Recently, she was admitted by her daughter Indirani at the Nethravathi Pain and Palliative Care Centre in Madurai. R. Balagurusamy, Managing Trustee of the centre, says that Ms. Indirani’s story was a typical example of the cases frequently referred to the centre.

“Though spending on medicines for the elderly is a significant burden for some families, money is often only the secondary reason for them to abandon ailing elders,” Dr. Balagurusamy said. “The primary reason is the inability and hesitance to take care of them, particularly when they suffer ailments like stroke or neck of femur fractures that hamper mobility and make them often dependent on others even to answer nature’s call,” he added.

Role of police

The elderly from among the destitute population face additional procedural complexities in terms of admitting institutions intimating the local police station and getting an approval from them. Even though the Maintenance and Welfare of Parents and Senior Citizens Act gives the police a major role, they are usually overburdened and not sufficiently trained to handle such cases in a compassionate manner.

According to V.P. Manikandan of Madurai, who is actively involved in the rescue and rehabilitation of abandoned elders, “We should instead look at well-functioning systems like Childline and District Child Protection Committees, which act as the first point of contact for the children in need.”

He said that a similar set up is needed in rescuing and providing healthcare to abandoned elders, with participation from NGOs that have trained professionals. “There should be a helpline for elders like they have the 1098 helpline for children,” he said.

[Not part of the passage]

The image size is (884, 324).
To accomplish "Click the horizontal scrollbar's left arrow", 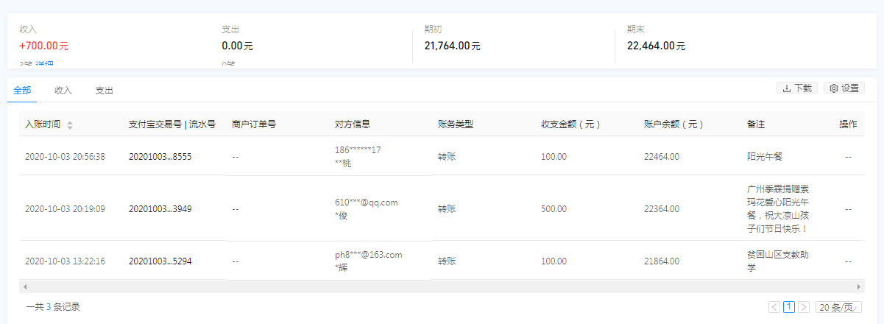I will pos(24,286).
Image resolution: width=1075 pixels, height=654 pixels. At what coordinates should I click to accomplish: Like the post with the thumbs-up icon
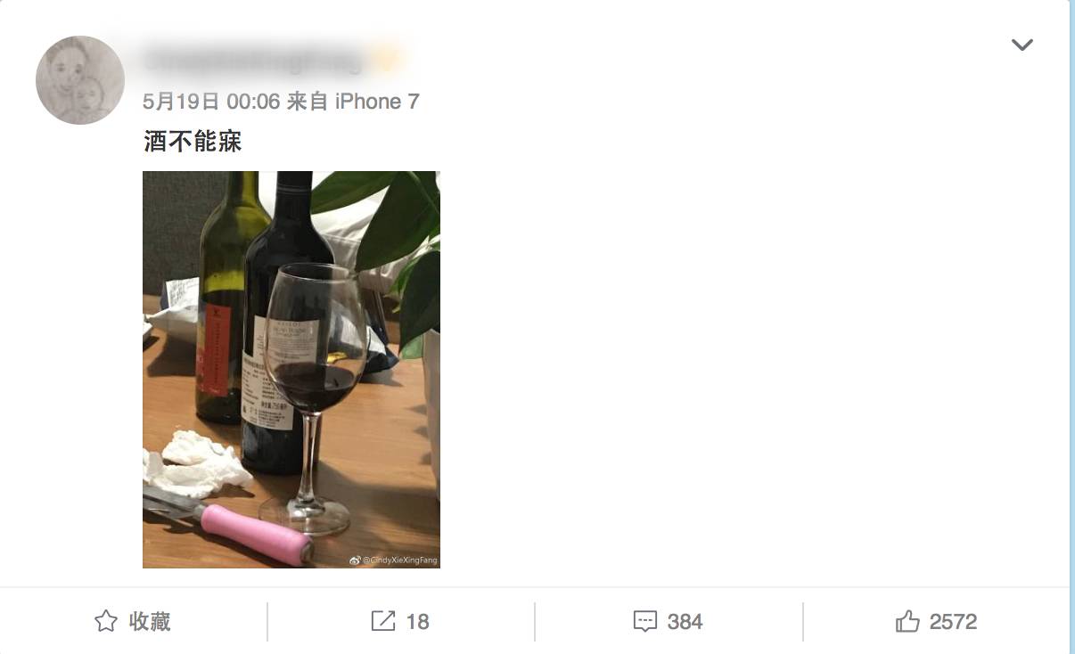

Echoing his views, Dr. Balagurusamy said that the government should also adopt Public Private Partnership model to set up palliative care centres in every town, preferably inside hospitals, that can primarily cater to the needs of elderly and terminally ill patients. “Today, we have homes for the elderly in many towns. However, they are ill-equipped in taking care of their health needs. That is where palliative care centres with participation of NGOs can help,” he said.